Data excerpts
*** Block opens ***
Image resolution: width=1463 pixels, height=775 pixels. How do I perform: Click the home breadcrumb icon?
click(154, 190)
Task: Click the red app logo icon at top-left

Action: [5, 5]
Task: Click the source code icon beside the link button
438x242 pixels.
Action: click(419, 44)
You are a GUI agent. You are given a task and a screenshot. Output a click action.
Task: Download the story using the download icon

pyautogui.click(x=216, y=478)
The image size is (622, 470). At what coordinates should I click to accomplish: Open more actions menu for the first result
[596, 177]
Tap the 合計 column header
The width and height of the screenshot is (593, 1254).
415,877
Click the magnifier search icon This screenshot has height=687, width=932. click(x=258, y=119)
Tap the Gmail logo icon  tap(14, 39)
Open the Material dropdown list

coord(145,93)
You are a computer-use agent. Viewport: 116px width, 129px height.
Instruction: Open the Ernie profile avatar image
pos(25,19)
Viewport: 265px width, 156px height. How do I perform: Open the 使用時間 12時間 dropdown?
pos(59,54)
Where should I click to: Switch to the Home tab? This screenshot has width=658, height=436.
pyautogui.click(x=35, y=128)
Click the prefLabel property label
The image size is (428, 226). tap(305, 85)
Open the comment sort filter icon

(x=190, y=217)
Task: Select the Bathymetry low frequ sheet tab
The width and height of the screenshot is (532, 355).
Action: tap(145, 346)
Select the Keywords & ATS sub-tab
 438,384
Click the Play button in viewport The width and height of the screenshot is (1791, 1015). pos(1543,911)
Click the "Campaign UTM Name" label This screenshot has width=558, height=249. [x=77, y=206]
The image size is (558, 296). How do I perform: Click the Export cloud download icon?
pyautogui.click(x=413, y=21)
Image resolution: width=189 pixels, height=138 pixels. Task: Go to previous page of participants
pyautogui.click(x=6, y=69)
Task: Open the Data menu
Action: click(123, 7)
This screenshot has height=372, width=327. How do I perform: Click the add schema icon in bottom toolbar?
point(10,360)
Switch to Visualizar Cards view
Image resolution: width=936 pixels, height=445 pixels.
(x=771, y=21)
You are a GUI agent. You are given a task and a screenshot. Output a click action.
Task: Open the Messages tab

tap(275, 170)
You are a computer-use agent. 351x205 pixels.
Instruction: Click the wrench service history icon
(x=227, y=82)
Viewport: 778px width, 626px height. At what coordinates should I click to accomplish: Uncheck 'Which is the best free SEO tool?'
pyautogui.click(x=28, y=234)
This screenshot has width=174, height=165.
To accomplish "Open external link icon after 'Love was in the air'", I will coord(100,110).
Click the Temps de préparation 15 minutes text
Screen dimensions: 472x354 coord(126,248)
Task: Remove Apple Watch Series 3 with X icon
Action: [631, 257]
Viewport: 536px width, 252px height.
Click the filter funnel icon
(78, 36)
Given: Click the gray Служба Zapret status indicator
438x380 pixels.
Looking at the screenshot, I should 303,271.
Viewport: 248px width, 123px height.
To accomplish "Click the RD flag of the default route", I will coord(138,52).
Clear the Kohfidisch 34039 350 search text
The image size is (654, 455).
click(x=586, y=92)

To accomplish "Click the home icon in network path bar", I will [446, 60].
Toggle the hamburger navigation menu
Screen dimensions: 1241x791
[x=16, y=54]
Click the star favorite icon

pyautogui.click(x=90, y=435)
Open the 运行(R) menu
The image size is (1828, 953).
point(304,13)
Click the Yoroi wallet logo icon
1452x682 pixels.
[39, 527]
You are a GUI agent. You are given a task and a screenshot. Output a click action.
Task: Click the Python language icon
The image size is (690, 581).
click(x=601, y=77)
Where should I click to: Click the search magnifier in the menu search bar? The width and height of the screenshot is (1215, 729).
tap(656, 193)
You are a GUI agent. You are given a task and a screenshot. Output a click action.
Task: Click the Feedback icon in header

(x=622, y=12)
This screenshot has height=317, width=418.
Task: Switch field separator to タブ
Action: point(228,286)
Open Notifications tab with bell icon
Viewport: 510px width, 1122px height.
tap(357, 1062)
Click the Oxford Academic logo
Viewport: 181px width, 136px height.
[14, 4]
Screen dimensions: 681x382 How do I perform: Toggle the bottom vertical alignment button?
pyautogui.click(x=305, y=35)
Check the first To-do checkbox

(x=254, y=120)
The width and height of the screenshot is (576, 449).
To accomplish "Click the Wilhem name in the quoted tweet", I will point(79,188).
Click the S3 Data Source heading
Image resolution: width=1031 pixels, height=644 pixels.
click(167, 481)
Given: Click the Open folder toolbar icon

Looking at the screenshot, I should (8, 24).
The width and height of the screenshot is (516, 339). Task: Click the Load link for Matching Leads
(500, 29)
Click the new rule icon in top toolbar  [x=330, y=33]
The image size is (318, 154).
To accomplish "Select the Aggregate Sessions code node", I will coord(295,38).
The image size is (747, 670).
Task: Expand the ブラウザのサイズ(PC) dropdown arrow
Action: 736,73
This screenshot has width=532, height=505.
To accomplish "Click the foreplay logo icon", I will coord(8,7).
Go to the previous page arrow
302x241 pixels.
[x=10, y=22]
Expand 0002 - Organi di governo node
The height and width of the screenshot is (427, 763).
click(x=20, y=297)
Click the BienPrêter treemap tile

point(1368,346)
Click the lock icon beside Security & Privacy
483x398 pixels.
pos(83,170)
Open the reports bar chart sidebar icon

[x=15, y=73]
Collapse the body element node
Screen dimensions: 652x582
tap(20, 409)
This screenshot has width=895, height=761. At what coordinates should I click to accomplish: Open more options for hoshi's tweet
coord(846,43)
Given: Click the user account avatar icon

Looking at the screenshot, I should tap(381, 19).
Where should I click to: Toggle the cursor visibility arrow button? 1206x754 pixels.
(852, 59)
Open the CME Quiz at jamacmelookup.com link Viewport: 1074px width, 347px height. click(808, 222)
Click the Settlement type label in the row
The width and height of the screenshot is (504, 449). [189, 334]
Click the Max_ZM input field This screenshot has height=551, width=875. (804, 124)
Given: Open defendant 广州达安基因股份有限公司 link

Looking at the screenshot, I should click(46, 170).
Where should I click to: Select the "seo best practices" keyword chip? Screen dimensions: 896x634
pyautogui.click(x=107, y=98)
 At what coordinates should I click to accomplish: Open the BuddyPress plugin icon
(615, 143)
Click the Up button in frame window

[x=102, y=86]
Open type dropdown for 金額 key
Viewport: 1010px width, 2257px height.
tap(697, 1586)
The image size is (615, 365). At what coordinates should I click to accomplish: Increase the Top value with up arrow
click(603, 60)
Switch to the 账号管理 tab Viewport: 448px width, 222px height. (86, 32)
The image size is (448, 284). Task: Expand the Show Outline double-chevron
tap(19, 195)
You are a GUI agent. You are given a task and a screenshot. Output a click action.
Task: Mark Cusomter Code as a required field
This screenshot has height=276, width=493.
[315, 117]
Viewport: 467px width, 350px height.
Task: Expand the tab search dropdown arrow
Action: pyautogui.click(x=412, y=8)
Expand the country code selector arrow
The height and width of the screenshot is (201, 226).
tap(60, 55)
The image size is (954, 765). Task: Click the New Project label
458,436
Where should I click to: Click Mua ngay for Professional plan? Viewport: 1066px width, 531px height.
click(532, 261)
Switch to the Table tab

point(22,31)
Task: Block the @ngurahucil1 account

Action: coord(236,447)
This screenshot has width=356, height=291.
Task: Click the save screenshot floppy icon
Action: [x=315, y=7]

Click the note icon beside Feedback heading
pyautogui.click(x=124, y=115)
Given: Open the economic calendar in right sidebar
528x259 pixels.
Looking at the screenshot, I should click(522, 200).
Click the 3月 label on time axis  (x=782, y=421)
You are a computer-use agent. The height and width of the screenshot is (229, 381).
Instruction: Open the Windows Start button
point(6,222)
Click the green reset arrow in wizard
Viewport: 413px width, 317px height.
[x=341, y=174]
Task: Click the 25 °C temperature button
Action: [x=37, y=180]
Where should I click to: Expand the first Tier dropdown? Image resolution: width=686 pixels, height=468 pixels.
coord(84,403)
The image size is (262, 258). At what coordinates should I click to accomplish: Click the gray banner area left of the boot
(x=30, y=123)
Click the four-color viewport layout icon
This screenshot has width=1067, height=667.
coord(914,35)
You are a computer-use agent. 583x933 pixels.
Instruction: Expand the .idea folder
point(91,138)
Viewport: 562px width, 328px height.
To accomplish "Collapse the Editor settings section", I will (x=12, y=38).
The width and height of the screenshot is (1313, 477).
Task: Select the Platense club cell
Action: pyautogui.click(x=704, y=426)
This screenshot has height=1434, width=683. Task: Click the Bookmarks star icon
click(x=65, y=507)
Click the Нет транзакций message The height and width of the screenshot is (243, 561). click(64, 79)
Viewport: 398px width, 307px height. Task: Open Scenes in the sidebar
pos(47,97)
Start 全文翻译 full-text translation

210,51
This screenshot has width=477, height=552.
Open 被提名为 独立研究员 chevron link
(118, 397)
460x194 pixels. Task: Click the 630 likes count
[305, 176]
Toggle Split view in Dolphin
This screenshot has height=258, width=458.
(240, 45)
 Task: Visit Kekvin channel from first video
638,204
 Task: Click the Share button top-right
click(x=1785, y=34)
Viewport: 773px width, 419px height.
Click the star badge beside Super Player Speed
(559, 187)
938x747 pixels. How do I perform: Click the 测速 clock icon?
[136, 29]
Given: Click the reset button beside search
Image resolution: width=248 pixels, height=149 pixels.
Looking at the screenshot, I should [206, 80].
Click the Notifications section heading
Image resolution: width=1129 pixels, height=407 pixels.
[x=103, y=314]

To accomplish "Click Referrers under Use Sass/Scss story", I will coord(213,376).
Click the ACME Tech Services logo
*** Block closes ***
The records are above. How many lines in them contain the word "reset"? Give the number alone.

2